Researchers Explore Unique Attitudes Towards Cancer Care in Asian Populations
Posted in GUMC Stories
FEBRUARY 24, 2014—While there is no one-size-fits-all approach, broadening communication channels between caregivers and patients is an essential component to navigating the different cultural beliefs and attitudes towards the medical system among many people of Asian descent. That’s the finding of cancer specialists at Georgetown Lombardi Comprehensive Cancer Center (new window).
Researchers have come to understand the need to enhance mutual understanding between physicians and patients through education, says Judy Huei-yu Wang, PhD (new window), an associate professor of population sciences at Georgetown Lombardi who studies the influence of culture on cancer care.
“Physicians need to be aware of and sensitive to Asian patients’ culturally based health care views and communication styles, which may be more passive due to a tradition of conformity and respect for authority,” Wang says.
“Likewise, Asian patients need to learn evidence-based practice such as preventive concepts and how to communicate with physicians. For example, they can learn that asking questions, and asking for explanations or further referrals, is a part of patient rights and common practice in mainstream health care,” she adds.
Wang and Aiwu Ruth He, MD (new window), a Georgetown Lombardi oncologist with a large Asian patient practice who specializes in liver and stomach cancers, are working to overcome challenges to boosting cancer screening rates and enrolling patients in clinical trials — a particularly acute issue in the DC area given its large Asian population.
The local population is more than 9 percent Asian, either American-born or immigrants, and growing quickly, while the national average is about 4.8 percent, says Wang.
Emphasis on Self-Care
In Asian communities, self-care through natural approaches such as diet, Chinese medicine and mind-body fitness is widely accepted. Many pharmacies offer composition herbal remedies to treat a variety of diseases, ranging from hypertension to diabetes to infections.
“Due to the emphasis of self-care, many do not think it is necessary to see physicians for semi-annual or annual checkups if they do not have any symptoms. When what the physician discusses does not meet what is believed or read, they tend to shop around for another opinion,” notes He.
Along the same lines, translating educational materials about disease process, evidence-based disease prevention, surveillance, treatment and patient-doctor communication helps encourage patients to take advantage of medical care resources available to them, she adds.
With her cancer patients, He always asks about supplement use, and checks a database to make sure there is no interaction between these agents and cancer drugs.
Cultural Impact on Screening and Clinical Trials
Wang studies the willingness of patients of Asian descent to participate in screening for breast and colorectal cancer, and how physicians communicate with this population.
Educational level often does not have much bearing on how Asians regard both screening and clinical trials, both Wang and He have observed.
“A patient may be highly educated, and may express an understanding of data from clinical trials, yet somehow clinical trials do not become part of the treatment options he or she would consider,” says He.

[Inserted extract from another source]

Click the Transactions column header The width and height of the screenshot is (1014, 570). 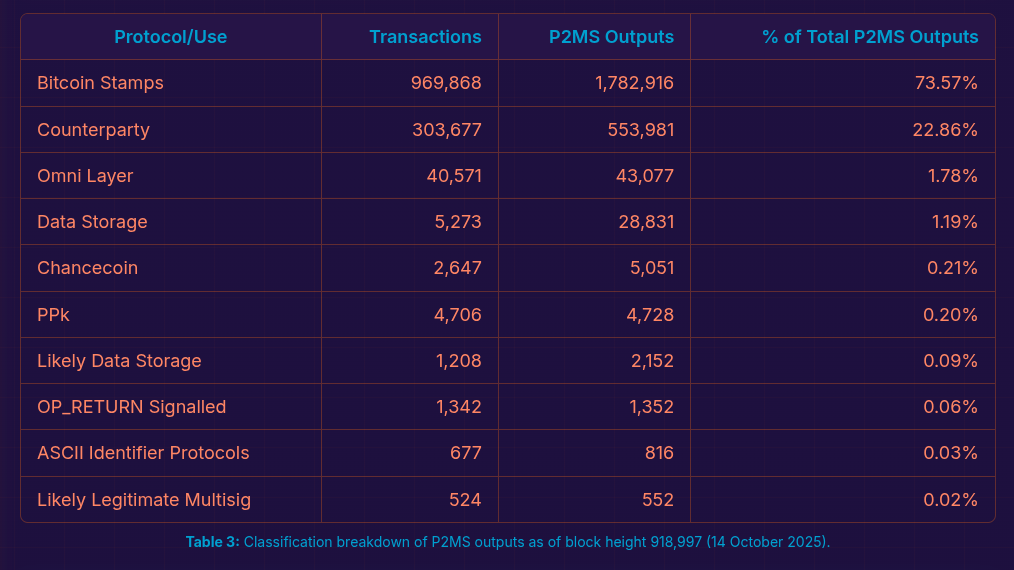point(425,37)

Many patients lack knowledge about clinical trials and feel uncertain about the effects of the treatment being tested. Also, the informed consent process can be overwhelming for patients given linguistic barriers.
“Implementing cultural expertise to write an understandable informed consent — and training culturally sensitive staff to communicate with patients to make them feel comfortable and earn their trust — may facilitate their participation in clinical trials,” Wang says.
Opening Communication Channels
Language barriers are not the most important issue in cancer screening and survivorship care, the researchers say.
“Our Chinese survivors said that they can request interpreters during medical encounters so that language problems can be overcome,” says Wang. “The problem is communication channels — whether their physician is willing to listen or talk, whether the patient is willing to ask or learn.”
Knowing these challenges, Wang has worked to understand how to improve breast and colorectal cancer screening rates among Chinese Americans. These rates are very low, despite the fact that colorectal cancer is the second leading cause of death among Chinese men and women, and breast cancer mortality rates are on par with colorectal cancer for Chinese women.
She and her colleagues have found ways to encourage Chinese American women to consider breast cancer screening, including encouraging culturally competent communication from the physician, and showing testimonials from breast cancer survivors. They also found success using an 18-minute video that took the form of a soap opera.
“Results show that increasing knowledge through education was able to change fatalistic views of cancer and help women incorporate regular screening into part of their self-care practice,” Wang says.
Increasing Asian participation in clinical trials is important, not just to expand treatment options for individual patients, but also to help identify more effective treatments for this population as a whole, the researchers say.
For example, Asian lung cancer patients are much more likely to have a genetic mutation in a receptor known as EGFR, the knowledge of which predicts good response to anti-EGFR therapy. Including patients of Asian descent into clinical trials provides valuable information as whether certain anticancer therapies will be more or less effective in patients with different ethnic backgrounds.
“Providing educational materials on these types of examples may encourage Asian patients to get involved in clinical trials,” He says.